AlfredHouse Assisted Living

Walking For The Elderly

Now that warmer weather is well and truly here, people are spending more and more time out doors, soaking in the benefits of sunlight and fresh air and indulging in the pleasures of outdoor activities. For the elderly, this is a good time to start getting some exercise after being relatively inactive through the cooler months of the year. One of the best forms of exercise for those over 65 years of age is walking. It is mild and gentle and not overly taxing on the body, and it produces a wide range of physical and mental benefits. 

Heart disease being the common ailments, walking on a regular basis will keep your heart functioning better. The Center for Disease Control recommends that those who are 65 years and older should walk for at least 150 minutes a week. This may sound like a lot, but it is just over 20 minutes a day, and those 20 minutes could fly by if you are walking in the company of a loved one or friend. 

One of the best times to take your 20-minute walk is just after a meal. Studies have shown that walking for about half an hour after a meal lowers an elderly person’s blood sugar levels and this prevents the onset of Type 2 diabetes, it even helps in managing diabetes for those who suffer from it. Blood sugar levels peak during the hour or hour-and-a-half after eating, so it is important to do your walking during this period. 

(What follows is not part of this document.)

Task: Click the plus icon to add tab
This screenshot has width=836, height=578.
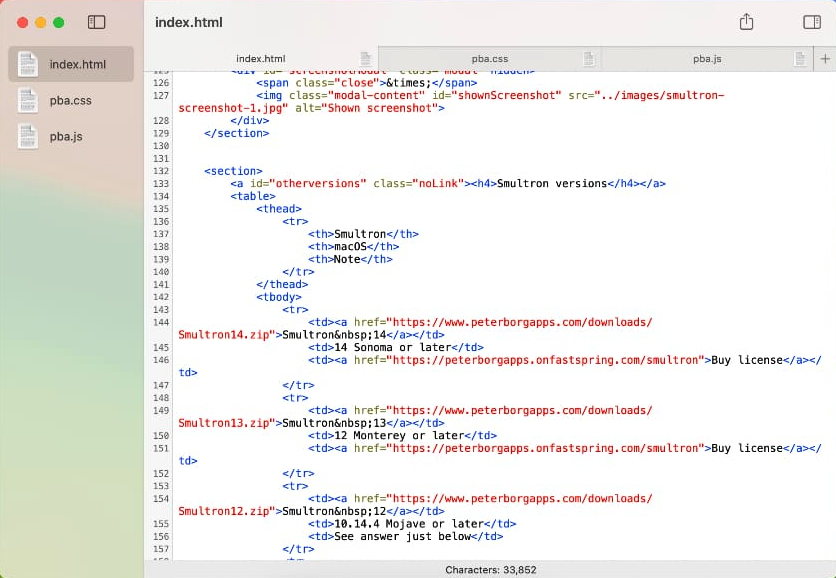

From a physical point of view, the mechanical act of walking improves the strength of your bones, muscles, and joints. All these body parts are of concern to the elderly, since bones become more brittle as we age, muscles lose their tone, and joints become stiff. A brisk walk, which forces you to swing your arms, will call into play all the major muscle groups in your body and will keep your joints well lubricated. The movement will also help with coordination, something that we often have difficulty with as we get older. 

Walking is also beneficial to our mental health, since it releases chemicals known as endorphins into
the brain. Endorphins control our moods and give us a sense of well-being. After a brisk walk, tension and anxiety are relieved and we come away with a sense of accomplishment. If you can take your walk in a park or in the woods, surrounded by nature, the benefit is even greater, since natural surroundings induce relaxation and serenity. Endorphins are not only mood enhancers—they are also pain killers. After a brisk walk you will not feel as much pain as spending that time sitting in a chair. Seniors who suffer from arthritis may be reluctant to do a lot of walking because of the joint pain they experience. However, studies have shown that regular walking can reduce joint pain, since the act of walking provides lubrication for the knee and hip joints and strengthens the muscles associated with these joints. Stronger muscles reduce the strain on the joint and thus make subsequent movement less painful. 

Walking also helps you to sleep better at night. One study showed that the more steps an elderly person takes during the day, the better and longer he or she sleeps at night. Better sleep and the other benefits of walking lead to a more robust immune system. Studies have shown that seniors who walk regularly and consistently for exercise are less likely to get common illness, and if they do fall ill, they recover more quickly. If you are 65 years and older, you can walk your way to a healthier and better old age.